(Collected data)
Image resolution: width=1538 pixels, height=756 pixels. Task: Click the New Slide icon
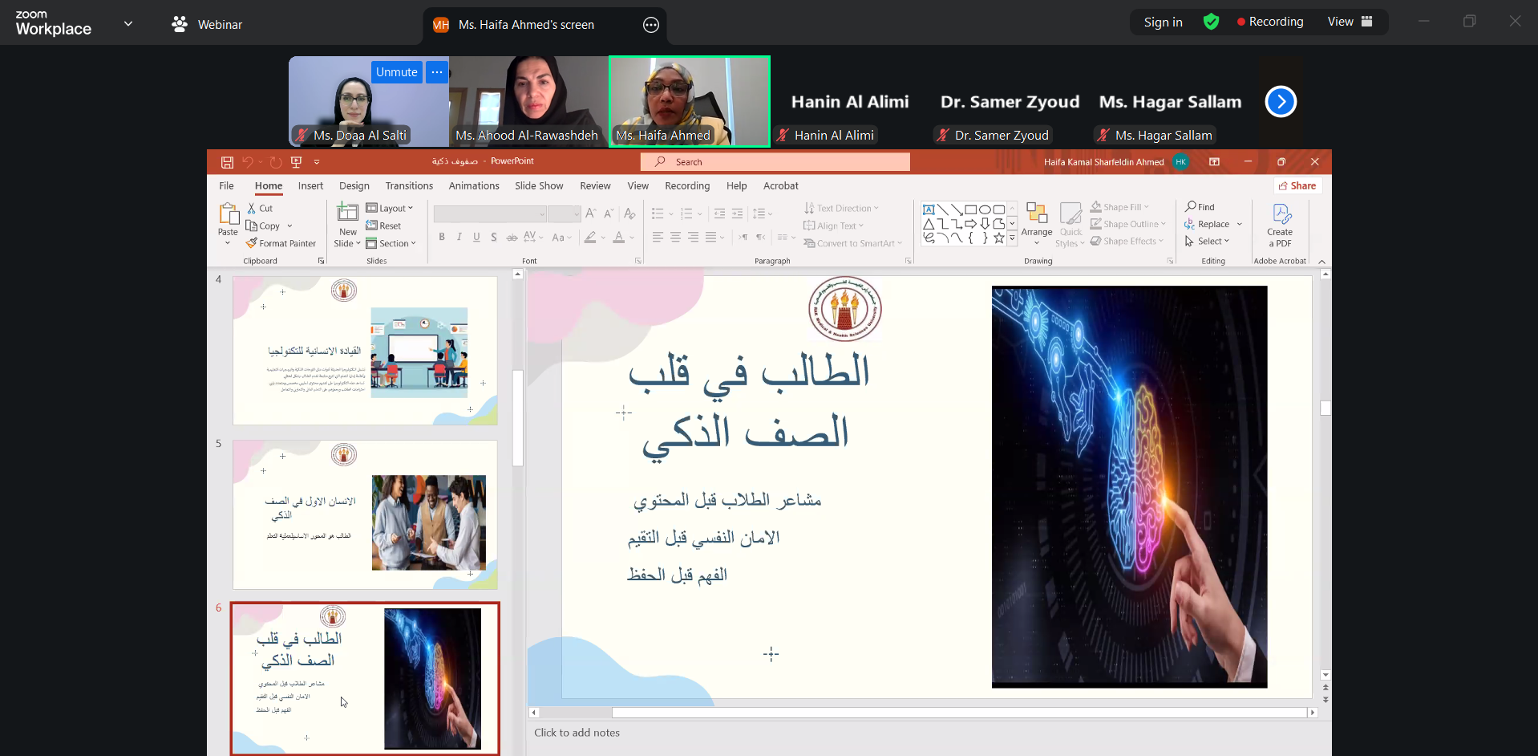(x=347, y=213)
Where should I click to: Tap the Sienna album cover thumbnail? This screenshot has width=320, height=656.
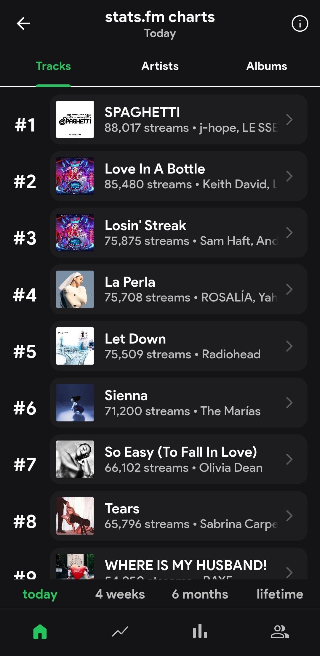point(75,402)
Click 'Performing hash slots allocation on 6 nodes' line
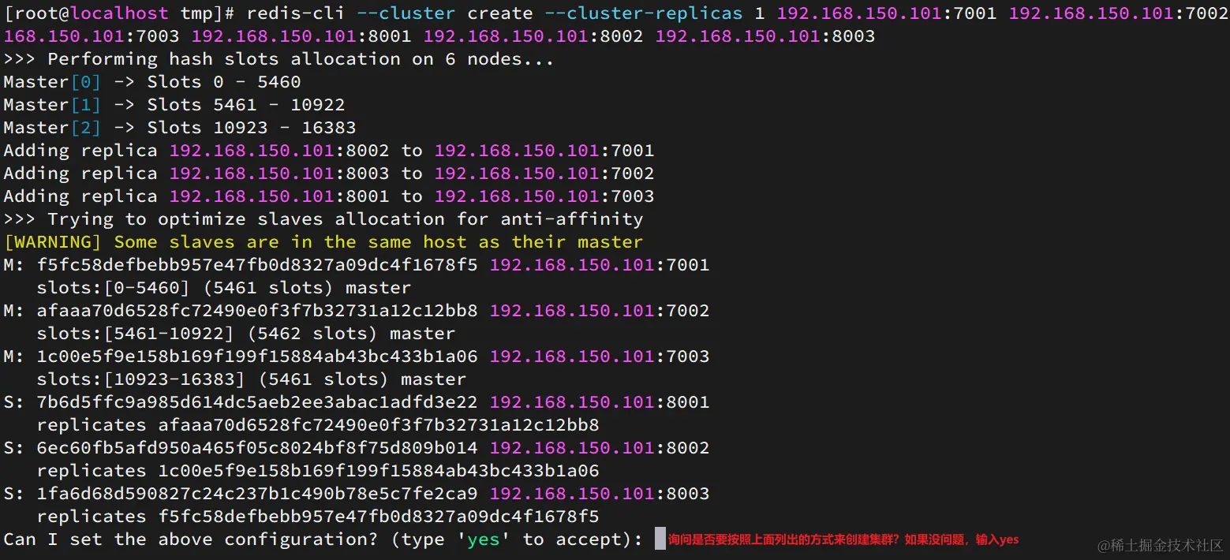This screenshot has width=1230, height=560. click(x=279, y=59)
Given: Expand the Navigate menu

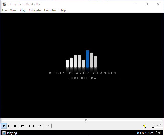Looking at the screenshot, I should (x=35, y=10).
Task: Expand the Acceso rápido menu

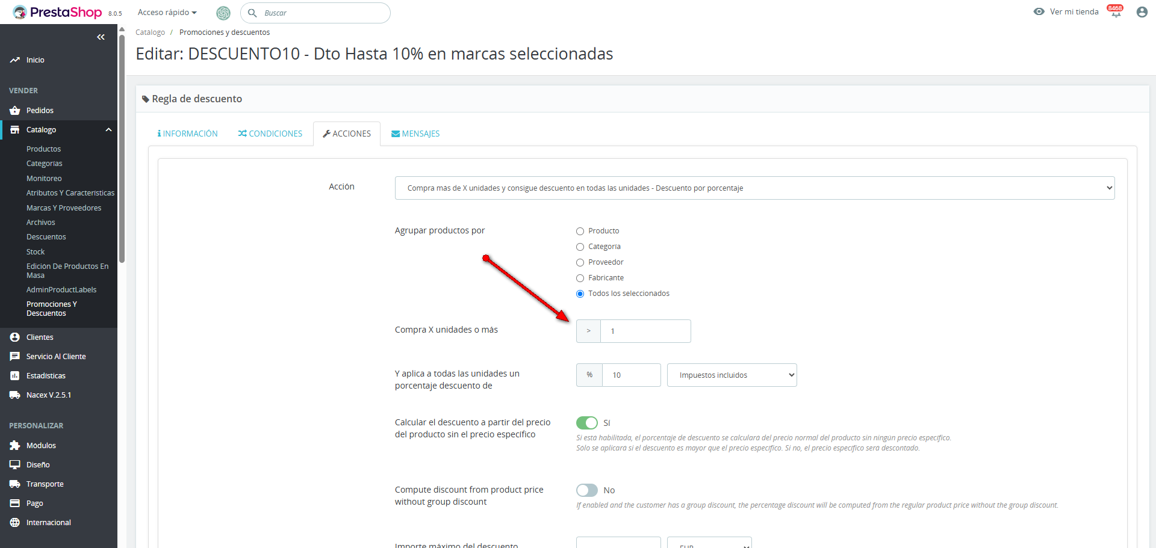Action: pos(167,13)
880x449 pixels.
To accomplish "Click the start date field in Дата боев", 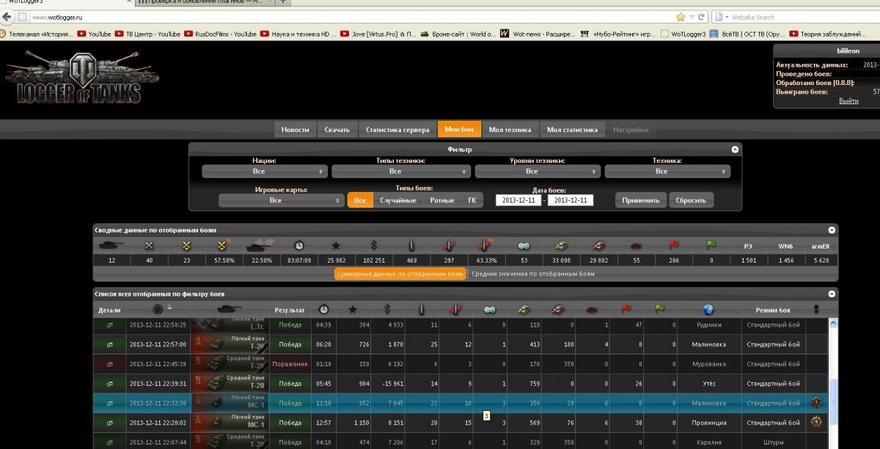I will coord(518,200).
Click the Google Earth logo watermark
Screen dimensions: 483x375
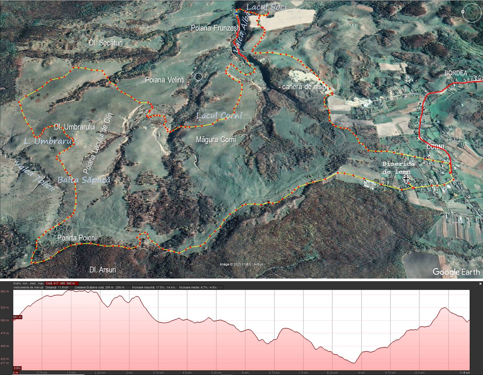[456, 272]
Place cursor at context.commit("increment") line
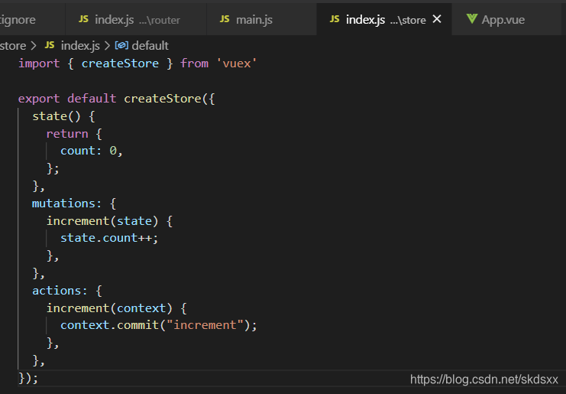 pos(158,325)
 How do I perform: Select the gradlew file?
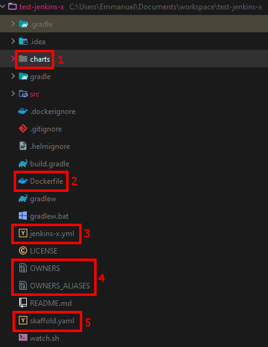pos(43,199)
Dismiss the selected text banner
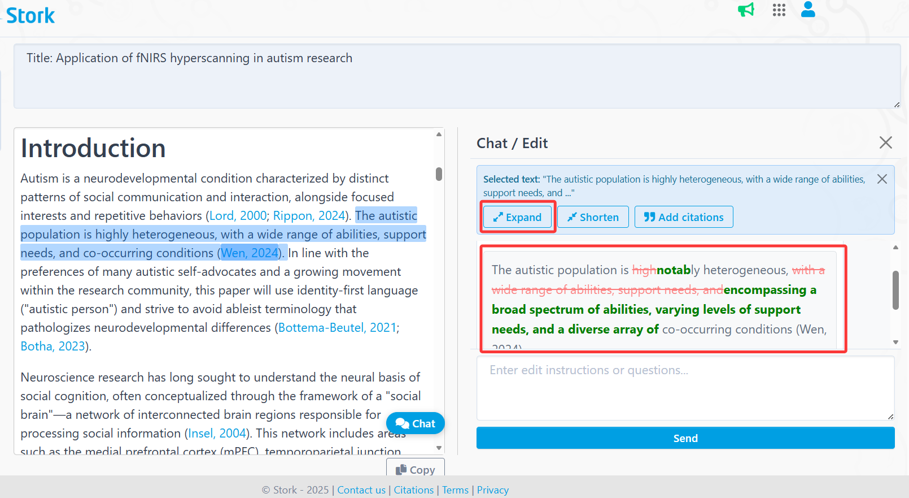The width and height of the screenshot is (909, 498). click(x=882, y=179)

**Instructions to follow:**
Extract, word for word, every line from the one containing "Place cursor at" to the end of the data above, both ends included, and leave out the pictures.

**Expected answer:**
Place cursor at context.commit("increment") line
 pos(158,325)
 How do I perform: Select the gradlew file?
pos(43,199)
Dismiss the selected text banner
The width and height of the screenshot is (909, 498). click(x=882, y=179)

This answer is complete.